Los individuos sumisos suelen mostrar miedo y ansiedad, rabia contenida, culpa, sentimientos de minusvalía y tristeza. Se manifiestan apocados, con lenguaje circunstancial; no expresan de manera directa el contenido de lo que desean, para comentar algo, le dan vueltas con muchas palabras al asunto. Inclusive pueden conducirse de una manera diametralmente opuesta a sus convicciones e intereses de tal manera de no contrariar a nadie. Lo que conduce a que la gente se aproveche y no les respete.
La conducta asertiva está diseñada para defenderse inteligentemente. Cuando la ponemos al servicio de fines nobles, esta no solo se convierte en un instrumento de salvaguardia personal, sino que nos dignifica.
El objetivo de la asertividad no es lastimar a otras personas, sino defenderse y autoafirmarse, sentar precedentes de inconformidad e intentar modificar un comportamiento que viola nuestra vida.
Entonces la asertividad fortalece el amor propio y la dignidad, nos hace más seguros fortaleciendo nuestras defensas psicológicas. Facilita nuestra libertad en la vida, así como el aprendizaje de quienes somos como personas. Nos ayuda a resolver problemas y mejorar la comunicación.
La palabra «No» en Guatemala, con mucha frecuencia se observa como agresiva. Hemos de analizar nuestra propia conducta y evaluar cuantas veces hemos dicho sí, cuando en realidad hemos deseado decir un no. En la vida tenemos derecho a disentir de la manera de ver el mundo a los ojos de otras personas. Esto no quiere decir que podamos hacer siempre nuestra voluntad a costa de los derechos o intereses de las otras personas.
Si nosotras/os no comenzamos a respetarnos a nosotras/os mismos no podemos solicitar la valoración de los demás.
Si sentimos que estamos siendo personas que nos doblegamos fácilmente ante la vida o agachamos la cabeza, o si sentimos, que somos personas que buscamos que los demás se sometan a nuestro poder, estamos teniendo serios problemas de autoestima y no nos estamos comportando de manera asertiva.

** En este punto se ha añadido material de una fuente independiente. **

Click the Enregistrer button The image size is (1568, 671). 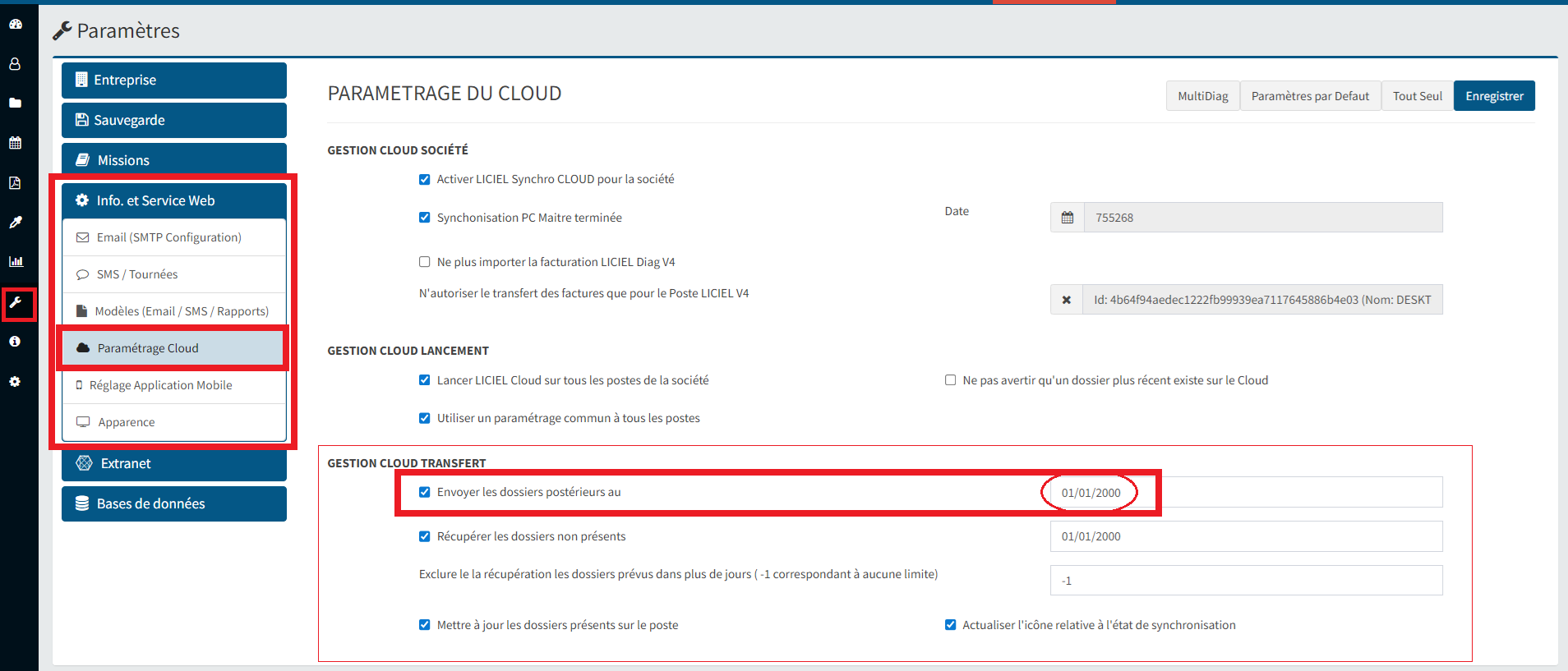(x=1493, y=96)
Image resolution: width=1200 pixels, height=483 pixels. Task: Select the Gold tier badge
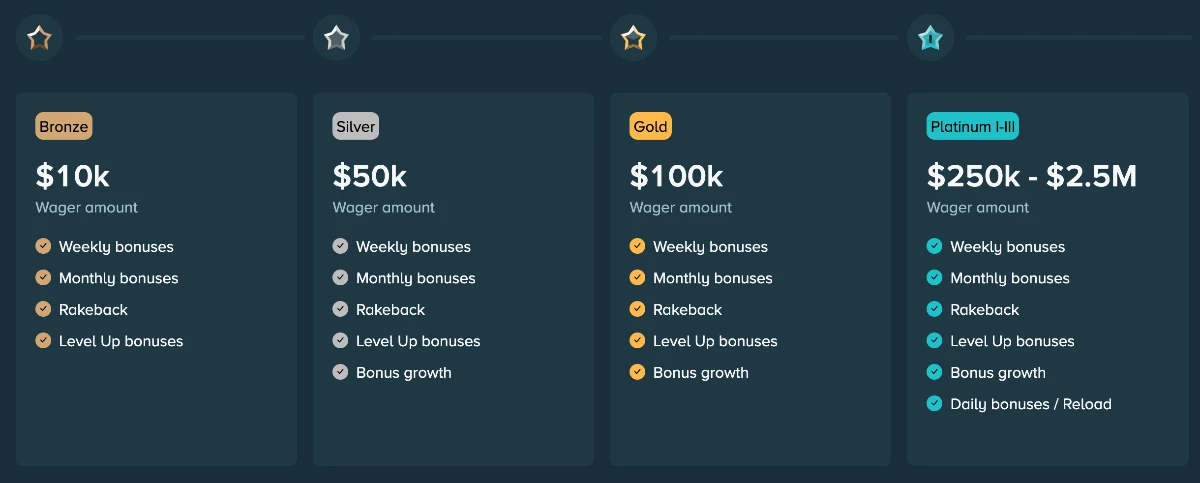pyautogui.click(x=651, y=127)
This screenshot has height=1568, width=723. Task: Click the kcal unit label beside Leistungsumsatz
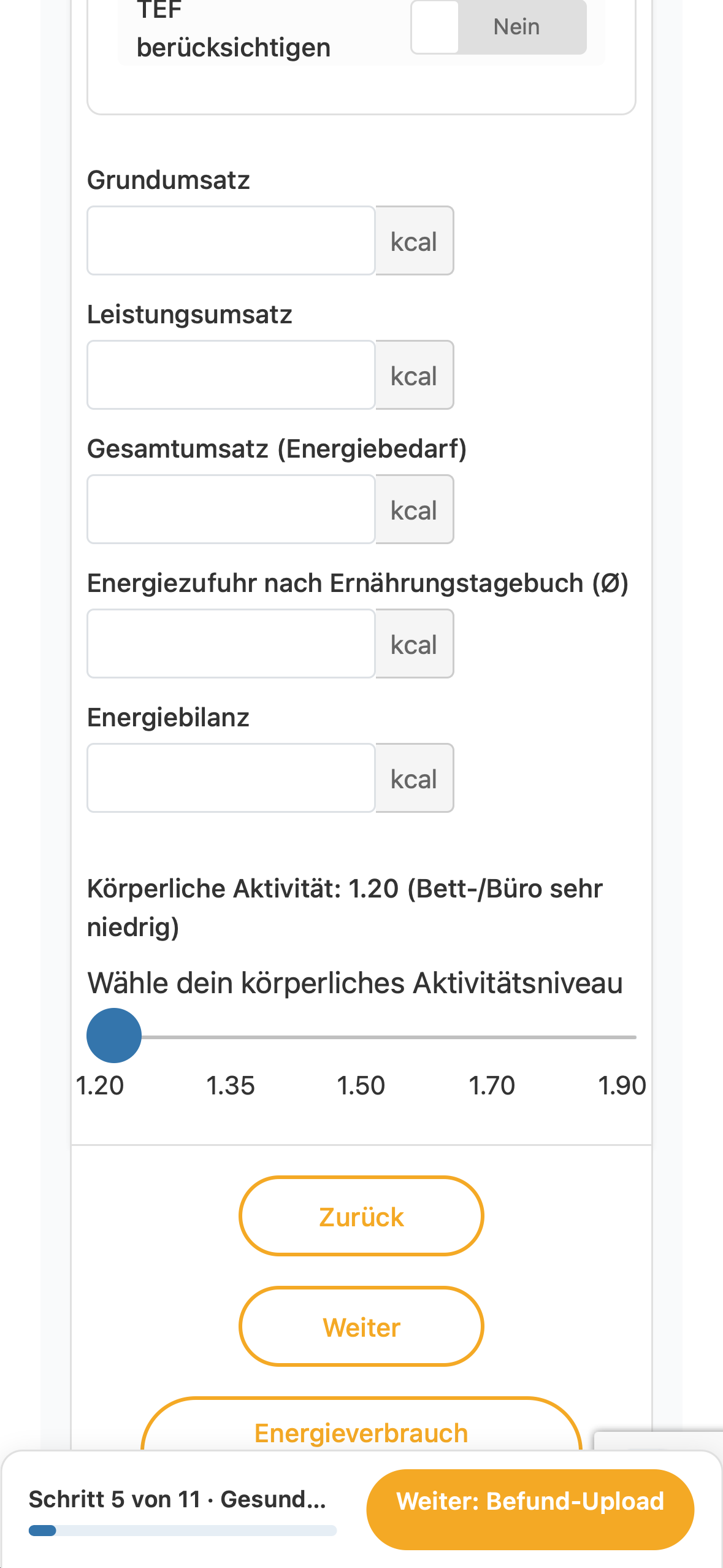point(415,375)
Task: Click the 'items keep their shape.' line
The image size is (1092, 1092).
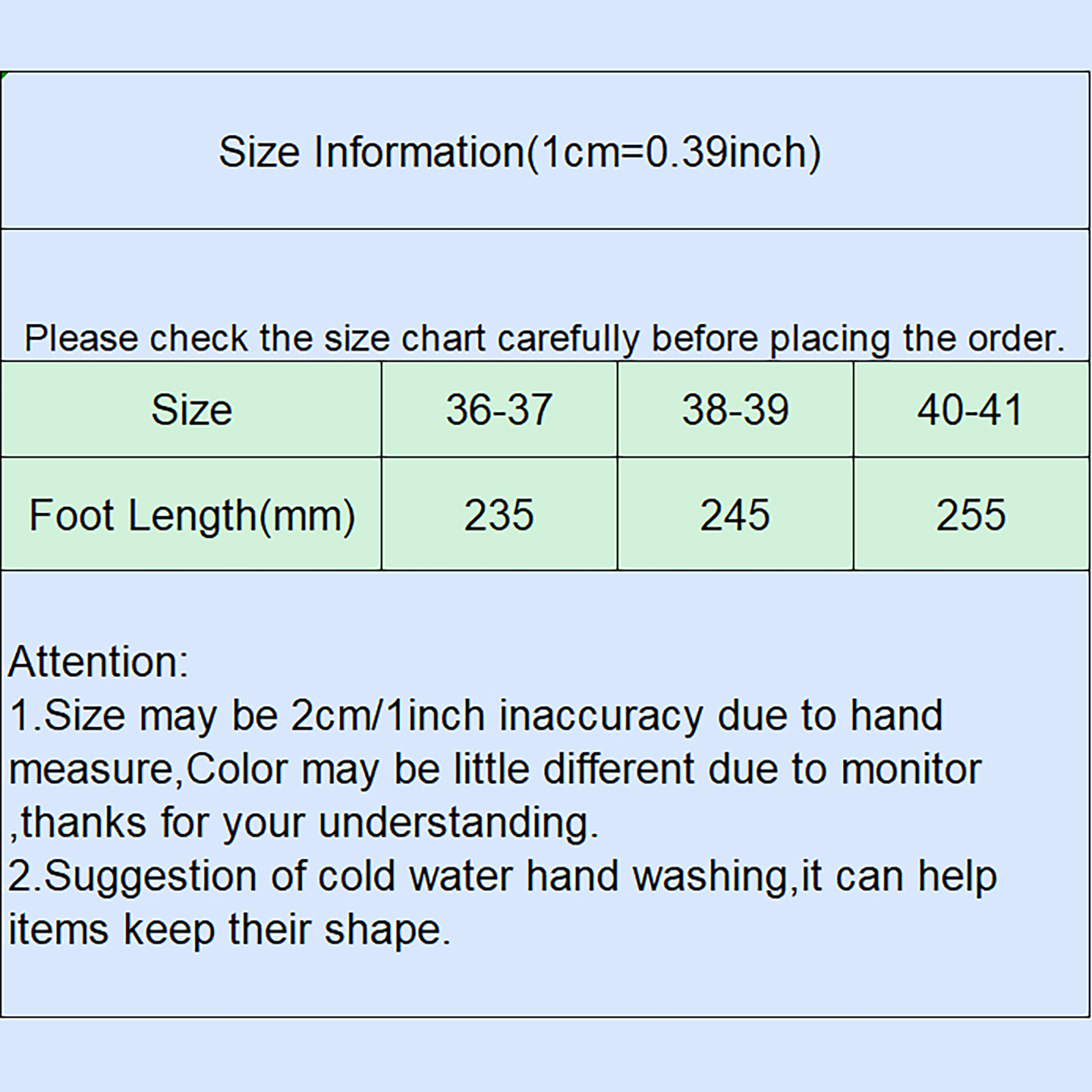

Es recomendable buscar ayuda profesional a través de la psicoterapia, proporcionada por la psicología y la psiquiatría.
Cambios personales pueden contribuir a cambios familiares y a cambios sociales. No esperemos revoluciones para que las cosas den vuelta. Si cada uno de nosotras/os contribuimos con un pequeño grano de arena, nos estaremos sintiendo más productivos y menos impotentes ante la adversidad.